%%

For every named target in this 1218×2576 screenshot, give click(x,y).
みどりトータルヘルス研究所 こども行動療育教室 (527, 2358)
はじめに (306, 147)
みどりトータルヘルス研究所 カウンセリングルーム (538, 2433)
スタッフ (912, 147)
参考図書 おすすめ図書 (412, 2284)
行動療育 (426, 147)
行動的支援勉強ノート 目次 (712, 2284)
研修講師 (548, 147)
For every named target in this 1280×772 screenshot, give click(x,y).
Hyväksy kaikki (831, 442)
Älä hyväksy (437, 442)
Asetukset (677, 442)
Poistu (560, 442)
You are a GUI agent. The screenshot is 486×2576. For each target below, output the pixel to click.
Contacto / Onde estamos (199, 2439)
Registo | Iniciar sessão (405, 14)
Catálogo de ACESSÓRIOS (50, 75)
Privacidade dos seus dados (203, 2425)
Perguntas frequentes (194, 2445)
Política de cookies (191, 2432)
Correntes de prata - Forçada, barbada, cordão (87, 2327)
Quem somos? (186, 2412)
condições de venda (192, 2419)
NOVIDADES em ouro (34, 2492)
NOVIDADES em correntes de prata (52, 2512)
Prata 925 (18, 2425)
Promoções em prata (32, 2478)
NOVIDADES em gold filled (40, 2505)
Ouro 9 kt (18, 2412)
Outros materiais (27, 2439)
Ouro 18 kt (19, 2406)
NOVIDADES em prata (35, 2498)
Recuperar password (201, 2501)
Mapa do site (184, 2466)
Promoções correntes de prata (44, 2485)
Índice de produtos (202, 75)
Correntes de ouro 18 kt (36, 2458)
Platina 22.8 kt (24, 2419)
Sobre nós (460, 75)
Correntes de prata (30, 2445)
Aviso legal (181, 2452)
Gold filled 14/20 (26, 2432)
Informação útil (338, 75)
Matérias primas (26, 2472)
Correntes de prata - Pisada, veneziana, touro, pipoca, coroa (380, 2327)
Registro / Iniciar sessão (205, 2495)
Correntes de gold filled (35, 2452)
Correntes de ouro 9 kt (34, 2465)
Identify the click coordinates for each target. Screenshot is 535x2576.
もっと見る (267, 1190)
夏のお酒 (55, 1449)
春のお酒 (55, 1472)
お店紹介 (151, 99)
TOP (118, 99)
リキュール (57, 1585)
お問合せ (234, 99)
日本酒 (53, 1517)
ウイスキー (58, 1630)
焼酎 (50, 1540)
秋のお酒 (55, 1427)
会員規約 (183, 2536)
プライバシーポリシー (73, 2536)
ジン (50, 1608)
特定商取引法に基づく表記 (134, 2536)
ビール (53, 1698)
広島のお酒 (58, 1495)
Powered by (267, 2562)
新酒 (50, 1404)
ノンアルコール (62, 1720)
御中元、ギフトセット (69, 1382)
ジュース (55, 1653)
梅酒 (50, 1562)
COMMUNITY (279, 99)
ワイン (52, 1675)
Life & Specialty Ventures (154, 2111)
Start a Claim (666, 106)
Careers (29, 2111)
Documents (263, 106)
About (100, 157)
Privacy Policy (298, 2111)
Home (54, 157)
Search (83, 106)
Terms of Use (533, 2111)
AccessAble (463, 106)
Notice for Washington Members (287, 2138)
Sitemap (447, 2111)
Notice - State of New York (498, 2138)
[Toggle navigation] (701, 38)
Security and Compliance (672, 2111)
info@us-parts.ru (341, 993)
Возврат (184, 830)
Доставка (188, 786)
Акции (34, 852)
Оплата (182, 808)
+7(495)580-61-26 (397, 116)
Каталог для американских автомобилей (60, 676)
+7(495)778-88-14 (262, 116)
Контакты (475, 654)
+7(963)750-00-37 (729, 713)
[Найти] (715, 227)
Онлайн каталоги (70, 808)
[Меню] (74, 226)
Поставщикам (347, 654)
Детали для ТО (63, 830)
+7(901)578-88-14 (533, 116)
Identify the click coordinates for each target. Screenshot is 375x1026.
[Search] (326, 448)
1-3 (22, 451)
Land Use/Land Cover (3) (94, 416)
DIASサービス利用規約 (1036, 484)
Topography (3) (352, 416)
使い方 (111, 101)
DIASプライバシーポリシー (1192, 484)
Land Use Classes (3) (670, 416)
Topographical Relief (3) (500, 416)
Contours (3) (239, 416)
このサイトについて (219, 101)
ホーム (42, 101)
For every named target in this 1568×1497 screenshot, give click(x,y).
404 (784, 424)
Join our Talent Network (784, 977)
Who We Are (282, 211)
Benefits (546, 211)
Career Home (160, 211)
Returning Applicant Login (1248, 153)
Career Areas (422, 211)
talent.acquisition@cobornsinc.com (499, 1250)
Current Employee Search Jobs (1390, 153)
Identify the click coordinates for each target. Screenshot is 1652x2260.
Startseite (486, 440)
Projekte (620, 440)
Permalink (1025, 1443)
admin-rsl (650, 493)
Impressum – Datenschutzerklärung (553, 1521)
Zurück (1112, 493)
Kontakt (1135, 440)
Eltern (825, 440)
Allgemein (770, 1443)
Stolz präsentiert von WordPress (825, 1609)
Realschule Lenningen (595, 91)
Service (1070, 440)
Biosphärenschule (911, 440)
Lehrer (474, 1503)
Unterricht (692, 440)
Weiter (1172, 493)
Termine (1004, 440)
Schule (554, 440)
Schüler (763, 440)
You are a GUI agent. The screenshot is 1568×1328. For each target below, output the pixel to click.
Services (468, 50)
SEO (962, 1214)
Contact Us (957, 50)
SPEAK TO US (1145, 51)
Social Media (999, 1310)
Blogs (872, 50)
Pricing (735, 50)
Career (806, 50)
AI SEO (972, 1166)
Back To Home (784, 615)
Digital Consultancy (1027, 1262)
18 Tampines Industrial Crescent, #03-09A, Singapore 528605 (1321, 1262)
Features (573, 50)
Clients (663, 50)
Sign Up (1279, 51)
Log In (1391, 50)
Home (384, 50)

%%

Count the lines in the data above that contain the word "NOVIDADES", and reply with the number alone.

- _Exercise solution_
4